Cassidy enumerated several anthropologic methods which include (a) examination of existing records, (b) participant observations, (c) interviewing. (d) projective instruments; (d) unobtrusive observation, and (e) survey questionnaires.
- Does the research employ scientific approaches?
If the study is quantitative then it is expected that the research is valid and reliable. If the approach is qualitative then it must be satisfy the criteria of validity and transferability.
- Under what conditions is outcome research in CAM considered an appropriate alternative to RCTs?
Despite randomized clinical trials (RCTs) being the gold standard in research, there are specific conditions in CAM interventions that limit or pose a challenge to effectiveness of RCTs. Verhoef (2002) enumerates six challenges and these are (a) multiple modalities are used by CAM interventions and often are rather complex; (b) CAM treatments are varied as it is individualized and treatment is adjusted depending on the needs of individual patient; (c) chronic conditions of patients which often requires restoring balance instead of treating specific symptoms; (d) beliefs and preference of participants; (e) difficulty in identifying the placebo effect; and (f) patient-provider relationship is a key element in CAM treatments. Therefore, qualitative research is an appropriate alternative to RCTs because it can provide details on why the treatment is effective among the individuals. The participants perspective on why the treatments are effective and how they went through the experience are likewise documented and analyzed.
6. Describe the five approaches within a sociological perspective for understanding CAM use.
Stratton (2008) enumerated the five approaches by distinguishing the specific focus of each approach. These approaches focus on the following:
- Examining spirituality, religion, health effort, and personal openness
- Investigation of attitudes and subjective norms
- Inductive, qualitative approach; Meanings associated with CAM use
- Macro-structural approach – CAM is categorized as a social movement
The first three are considered micro-approaches while the last two are macro-approaches.

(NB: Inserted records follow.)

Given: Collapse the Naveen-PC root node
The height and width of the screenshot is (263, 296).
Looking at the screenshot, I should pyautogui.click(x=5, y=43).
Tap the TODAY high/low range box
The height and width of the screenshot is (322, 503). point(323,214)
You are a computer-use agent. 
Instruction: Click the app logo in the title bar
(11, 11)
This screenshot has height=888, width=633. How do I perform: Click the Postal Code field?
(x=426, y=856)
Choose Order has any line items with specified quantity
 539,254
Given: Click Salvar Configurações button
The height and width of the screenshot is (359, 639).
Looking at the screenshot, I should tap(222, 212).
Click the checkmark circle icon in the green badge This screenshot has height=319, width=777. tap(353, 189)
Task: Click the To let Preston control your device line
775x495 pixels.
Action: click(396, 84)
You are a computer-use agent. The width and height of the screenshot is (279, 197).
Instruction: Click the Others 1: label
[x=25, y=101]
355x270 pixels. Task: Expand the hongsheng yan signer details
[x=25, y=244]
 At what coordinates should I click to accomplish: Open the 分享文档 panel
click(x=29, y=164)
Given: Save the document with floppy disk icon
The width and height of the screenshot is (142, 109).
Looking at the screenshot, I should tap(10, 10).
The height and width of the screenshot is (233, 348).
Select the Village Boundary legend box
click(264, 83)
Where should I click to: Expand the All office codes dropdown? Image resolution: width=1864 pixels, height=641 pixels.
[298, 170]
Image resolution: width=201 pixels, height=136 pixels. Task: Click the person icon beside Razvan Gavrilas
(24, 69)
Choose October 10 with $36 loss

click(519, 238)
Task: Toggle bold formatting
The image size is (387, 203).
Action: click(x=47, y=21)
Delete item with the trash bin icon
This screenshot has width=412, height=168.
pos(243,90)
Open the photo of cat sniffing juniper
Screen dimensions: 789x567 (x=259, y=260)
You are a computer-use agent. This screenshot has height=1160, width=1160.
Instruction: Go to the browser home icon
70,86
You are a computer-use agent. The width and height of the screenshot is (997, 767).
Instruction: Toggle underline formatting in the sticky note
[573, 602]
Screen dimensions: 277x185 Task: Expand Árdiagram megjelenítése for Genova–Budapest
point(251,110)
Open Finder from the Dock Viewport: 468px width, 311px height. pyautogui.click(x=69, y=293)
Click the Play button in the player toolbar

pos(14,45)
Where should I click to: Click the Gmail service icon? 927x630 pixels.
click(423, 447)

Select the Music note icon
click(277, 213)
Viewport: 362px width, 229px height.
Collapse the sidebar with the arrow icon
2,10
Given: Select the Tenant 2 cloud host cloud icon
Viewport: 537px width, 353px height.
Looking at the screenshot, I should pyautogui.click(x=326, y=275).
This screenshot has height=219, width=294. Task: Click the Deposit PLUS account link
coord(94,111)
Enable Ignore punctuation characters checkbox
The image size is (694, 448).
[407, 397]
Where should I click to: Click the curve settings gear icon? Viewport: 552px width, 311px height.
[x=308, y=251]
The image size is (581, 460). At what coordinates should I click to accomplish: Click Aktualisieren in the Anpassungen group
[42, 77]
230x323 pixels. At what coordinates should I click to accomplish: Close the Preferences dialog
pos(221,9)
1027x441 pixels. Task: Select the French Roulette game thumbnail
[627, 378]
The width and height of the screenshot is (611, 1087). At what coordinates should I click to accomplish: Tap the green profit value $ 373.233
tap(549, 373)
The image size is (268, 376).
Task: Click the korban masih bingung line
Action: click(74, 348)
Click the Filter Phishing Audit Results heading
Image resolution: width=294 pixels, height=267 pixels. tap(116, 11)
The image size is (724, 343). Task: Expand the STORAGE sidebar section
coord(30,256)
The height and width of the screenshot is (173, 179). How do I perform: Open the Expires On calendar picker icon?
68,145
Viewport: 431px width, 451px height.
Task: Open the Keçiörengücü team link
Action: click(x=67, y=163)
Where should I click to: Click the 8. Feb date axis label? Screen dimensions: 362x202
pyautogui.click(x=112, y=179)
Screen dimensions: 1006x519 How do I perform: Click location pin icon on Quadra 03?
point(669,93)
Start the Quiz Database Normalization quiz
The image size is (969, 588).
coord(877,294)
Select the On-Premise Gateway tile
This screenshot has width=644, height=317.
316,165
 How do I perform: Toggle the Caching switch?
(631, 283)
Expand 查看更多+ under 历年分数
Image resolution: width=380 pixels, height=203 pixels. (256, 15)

7. Discuss at least one theme (research finding and critique) in the sociological investigations of Users of CAM, Practitioners of CAM, and Physician Orthodoxy.
One of the themes that Siahpush (2000) focused on in his critiques is the lack or limited samples. In the discussion about why people use alternative medicine the author says the “sample used in most existing studies are often too small to yield generalizable results” (p.162). Due to this lack in the samples, the reasons why alternative medicine is popular is considered by the author as just speculations. There were no existing empirical studies that have researched on four reasons he has noted. As regards the process that lead to someone to take alternative medicine, the researcher identified only two studies, those by Sharma (1990) and Semmes (1990). In the discussion about the physician’s using alternative theraphies, Shiapush (2000) found out that studies about this topic are most often limited to the “extent of use of alternative modalities and do not go beyond descriptive statistics” (p.170).
References
Adams, S.K., Murdock, K.K., McQuaid, E.L., & Lima, L. (2011). The Role of Parents’ Medication Beliefs, Religious Problem-Solving, and Risks for Treatment Nonadherence in Urban Families with Asthma. Health Services Insights 2011:4 11–21. doi: 10.4137/HSI.S6464.
Siahpush, M. (2000). A Critical Review of the Sociology of Alternative Medicine: Research on users, practitioners and the orthodoxy. Health (London), 4 (159). doi: 10.1177/136345930000400201.
Stratton, T. & McGivern-Snofsky, J.L. (2008).Toward a Sociological Understanding of Complementary
and Alternative Medicine Use. The Journal of Alternative and Complementary Medicine, 14(6), pp.777-783. doi 10.1089/acm.2007.7006.